What is expected -> The result should be an exact copy of the lines from the one with "1280x673 pixels." through the last line of the data below, both included.

Data in this exercise ->
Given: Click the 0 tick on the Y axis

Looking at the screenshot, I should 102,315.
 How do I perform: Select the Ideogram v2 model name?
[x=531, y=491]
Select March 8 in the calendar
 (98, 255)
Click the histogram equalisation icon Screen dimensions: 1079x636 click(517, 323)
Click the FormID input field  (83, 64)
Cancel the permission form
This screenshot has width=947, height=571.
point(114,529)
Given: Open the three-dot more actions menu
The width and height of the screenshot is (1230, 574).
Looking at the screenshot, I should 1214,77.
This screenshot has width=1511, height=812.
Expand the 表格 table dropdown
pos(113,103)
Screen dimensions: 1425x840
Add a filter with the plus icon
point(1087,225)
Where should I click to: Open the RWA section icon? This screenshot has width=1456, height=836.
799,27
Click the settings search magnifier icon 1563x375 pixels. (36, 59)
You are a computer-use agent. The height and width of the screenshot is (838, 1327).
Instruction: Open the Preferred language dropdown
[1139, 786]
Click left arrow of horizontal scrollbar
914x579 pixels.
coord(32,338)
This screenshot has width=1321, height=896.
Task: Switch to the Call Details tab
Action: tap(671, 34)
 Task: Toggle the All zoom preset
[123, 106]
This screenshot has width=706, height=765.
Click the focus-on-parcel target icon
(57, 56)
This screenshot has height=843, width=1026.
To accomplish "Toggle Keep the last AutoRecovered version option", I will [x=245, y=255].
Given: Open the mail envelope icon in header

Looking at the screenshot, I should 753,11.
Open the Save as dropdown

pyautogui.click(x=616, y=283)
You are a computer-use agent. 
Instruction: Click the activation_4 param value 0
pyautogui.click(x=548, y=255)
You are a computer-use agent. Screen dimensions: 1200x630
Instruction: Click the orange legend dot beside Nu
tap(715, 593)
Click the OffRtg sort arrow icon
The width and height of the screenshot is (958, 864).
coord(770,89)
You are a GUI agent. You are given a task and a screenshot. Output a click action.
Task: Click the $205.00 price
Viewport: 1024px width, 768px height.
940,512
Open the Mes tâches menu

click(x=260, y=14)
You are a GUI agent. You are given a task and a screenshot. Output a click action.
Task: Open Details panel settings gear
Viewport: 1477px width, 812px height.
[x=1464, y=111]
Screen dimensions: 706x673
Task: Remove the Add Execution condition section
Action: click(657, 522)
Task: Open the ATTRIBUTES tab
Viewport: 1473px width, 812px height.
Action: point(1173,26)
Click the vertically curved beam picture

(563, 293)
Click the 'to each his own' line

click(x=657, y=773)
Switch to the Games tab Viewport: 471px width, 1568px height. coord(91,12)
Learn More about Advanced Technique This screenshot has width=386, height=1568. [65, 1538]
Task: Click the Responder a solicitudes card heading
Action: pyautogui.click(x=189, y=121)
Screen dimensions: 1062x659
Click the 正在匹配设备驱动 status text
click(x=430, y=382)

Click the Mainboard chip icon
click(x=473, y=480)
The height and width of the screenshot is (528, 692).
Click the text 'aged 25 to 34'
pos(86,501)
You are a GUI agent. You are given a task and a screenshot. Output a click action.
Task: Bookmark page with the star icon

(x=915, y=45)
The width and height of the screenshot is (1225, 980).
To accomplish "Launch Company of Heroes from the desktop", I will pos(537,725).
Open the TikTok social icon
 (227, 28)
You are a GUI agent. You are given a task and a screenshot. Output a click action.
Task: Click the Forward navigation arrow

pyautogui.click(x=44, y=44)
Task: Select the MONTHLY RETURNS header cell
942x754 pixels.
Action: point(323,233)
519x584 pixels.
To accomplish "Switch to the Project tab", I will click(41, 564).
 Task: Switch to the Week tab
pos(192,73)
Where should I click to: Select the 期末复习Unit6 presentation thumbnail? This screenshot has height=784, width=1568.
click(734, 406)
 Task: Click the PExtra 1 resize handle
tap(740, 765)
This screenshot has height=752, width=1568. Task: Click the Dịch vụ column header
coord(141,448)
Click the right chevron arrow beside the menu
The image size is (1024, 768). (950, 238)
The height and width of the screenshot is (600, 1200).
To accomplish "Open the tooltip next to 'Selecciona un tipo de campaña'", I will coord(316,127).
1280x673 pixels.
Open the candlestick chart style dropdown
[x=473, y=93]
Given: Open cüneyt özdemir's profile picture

Result ->
1280x673 pixels.
Open the candlestick chart style dropdown
[x=473, y=93]
Given: Open cüneyt özdemir's profile picture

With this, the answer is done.